Invite feedback on your own performance as a supervisor to help normalise this in the practice.
Recognising one’s limitations and appropriate help-seeking is a core general practice skill, and a fundamental aspect of safe practice. It is also essential for effective learning. However, it is known that the approach to help seeking varies between cultures and can impact on learning. IMG registrars may not ask for assistance directly, but may instead more subtly ‘hint’ at problems. This may be overlooked or misinterpreted by the supervisor.
Ask your registrar about their comfort with calling for help.
Explicitly discuss the nature and process for help-seeking in the practice i.e. when to call, how to call.
Review a ‘call for help’ list at the commencement of the practice.
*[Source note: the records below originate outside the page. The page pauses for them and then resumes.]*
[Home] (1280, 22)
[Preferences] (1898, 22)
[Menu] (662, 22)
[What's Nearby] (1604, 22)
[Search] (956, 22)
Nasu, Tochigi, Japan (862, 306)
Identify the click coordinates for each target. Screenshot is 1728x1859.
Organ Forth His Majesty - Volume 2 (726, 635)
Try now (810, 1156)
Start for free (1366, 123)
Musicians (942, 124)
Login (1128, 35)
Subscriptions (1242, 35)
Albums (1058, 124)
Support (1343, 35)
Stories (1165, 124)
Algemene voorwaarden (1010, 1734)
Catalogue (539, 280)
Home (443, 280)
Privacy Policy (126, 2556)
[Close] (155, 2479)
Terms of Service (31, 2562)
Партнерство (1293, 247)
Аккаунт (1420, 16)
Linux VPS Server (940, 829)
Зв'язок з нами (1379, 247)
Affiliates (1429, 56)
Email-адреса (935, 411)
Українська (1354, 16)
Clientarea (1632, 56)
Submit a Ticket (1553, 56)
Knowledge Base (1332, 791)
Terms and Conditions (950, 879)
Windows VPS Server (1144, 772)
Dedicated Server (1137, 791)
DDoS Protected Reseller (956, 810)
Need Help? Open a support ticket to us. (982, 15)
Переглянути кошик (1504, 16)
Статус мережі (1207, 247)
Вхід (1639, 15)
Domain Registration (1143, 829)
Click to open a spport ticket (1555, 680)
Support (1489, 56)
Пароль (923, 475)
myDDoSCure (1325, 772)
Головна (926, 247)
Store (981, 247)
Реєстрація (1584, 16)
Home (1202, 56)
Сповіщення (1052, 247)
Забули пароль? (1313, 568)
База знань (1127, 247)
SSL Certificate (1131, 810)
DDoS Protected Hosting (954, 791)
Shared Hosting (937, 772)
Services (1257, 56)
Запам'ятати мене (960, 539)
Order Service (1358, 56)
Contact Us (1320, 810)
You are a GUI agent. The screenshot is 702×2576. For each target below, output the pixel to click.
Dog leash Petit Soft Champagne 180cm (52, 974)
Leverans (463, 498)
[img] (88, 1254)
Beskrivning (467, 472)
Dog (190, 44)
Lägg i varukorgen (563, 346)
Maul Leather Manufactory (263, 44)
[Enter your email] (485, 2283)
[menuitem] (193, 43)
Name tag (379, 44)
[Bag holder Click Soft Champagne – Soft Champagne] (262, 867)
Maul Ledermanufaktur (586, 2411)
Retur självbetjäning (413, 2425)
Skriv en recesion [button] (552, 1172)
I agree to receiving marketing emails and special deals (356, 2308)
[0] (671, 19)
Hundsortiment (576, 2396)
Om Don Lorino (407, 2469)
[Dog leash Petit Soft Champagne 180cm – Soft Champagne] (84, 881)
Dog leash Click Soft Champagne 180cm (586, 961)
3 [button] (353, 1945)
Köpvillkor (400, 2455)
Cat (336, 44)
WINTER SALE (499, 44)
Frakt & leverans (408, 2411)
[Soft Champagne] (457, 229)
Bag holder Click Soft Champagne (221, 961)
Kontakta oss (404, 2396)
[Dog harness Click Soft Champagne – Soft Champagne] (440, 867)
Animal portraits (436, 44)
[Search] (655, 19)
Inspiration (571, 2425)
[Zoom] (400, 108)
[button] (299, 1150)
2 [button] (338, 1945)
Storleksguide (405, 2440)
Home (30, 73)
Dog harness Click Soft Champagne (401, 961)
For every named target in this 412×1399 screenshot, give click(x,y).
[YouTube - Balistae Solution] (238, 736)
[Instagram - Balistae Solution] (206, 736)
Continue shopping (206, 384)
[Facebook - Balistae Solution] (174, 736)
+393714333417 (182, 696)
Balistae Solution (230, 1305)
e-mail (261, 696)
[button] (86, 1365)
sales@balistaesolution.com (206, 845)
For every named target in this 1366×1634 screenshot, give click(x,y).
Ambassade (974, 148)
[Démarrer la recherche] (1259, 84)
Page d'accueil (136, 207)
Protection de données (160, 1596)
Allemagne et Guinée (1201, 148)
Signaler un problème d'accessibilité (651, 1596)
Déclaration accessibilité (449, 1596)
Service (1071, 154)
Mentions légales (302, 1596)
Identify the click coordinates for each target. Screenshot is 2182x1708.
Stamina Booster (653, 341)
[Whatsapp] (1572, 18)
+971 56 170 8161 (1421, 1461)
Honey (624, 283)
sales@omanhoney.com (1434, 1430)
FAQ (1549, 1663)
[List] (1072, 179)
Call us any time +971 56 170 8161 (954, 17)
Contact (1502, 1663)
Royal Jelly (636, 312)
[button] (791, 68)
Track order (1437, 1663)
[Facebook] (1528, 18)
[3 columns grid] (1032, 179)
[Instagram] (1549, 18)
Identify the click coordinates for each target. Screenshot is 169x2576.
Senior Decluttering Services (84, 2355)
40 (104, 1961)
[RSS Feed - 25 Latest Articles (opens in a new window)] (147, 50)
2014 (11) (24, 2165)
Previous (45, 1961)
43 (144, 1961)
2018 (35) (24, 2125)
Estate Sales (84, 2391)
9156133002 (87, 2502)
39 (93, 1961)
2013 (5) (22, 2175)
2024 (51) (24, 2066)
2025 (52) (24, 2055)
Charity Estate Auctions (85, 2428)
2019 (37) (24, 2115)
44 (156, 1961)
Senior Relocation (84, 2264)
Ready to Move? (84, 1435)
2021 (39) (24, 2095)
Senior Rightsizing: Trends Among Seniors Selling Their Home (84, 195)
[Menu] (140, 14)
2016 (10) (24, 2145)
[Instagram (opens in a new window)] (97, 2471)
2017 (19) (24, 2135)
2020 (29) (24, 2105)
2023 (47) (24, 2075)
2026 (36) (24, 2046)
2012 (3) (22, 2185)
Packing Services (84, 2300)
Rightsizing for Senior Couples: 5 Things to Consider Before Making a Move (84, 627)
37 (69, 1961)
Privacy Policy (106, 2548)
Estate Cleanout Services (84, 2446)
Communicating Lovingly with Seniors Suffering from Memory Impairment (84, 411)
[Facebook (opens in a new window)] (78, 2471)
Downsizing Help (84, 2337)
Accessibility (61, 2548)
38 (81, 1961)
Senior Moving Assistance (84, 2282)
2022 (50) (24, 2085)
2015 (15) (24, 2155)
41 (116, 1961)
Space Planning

General practice training is a demanding and potentially stressful experience for all registrars. It requires them to balance work, family, study and other demands. However, for many IMGs, the personal stressors are magnified. Migration and displacement may mean the absence of family and community supports. IMGs have described relocation to rural areas as a particularly stressful time, commonly associated with separation from partners and isolation. Family concerns are thus common. As previously discussed, IMGs may be subject to prejudice or racism, which understandably can have a major impact on wellbeing. As well, IMG GPRs may have to adapt to a sudden change in status (specialist to trainees).
Personal issues may impact significantly on a registrar’s performance and motivation to study. Supervisors should therefore explore such issues with their IMG registrar at the commencement of term and regularly throughout.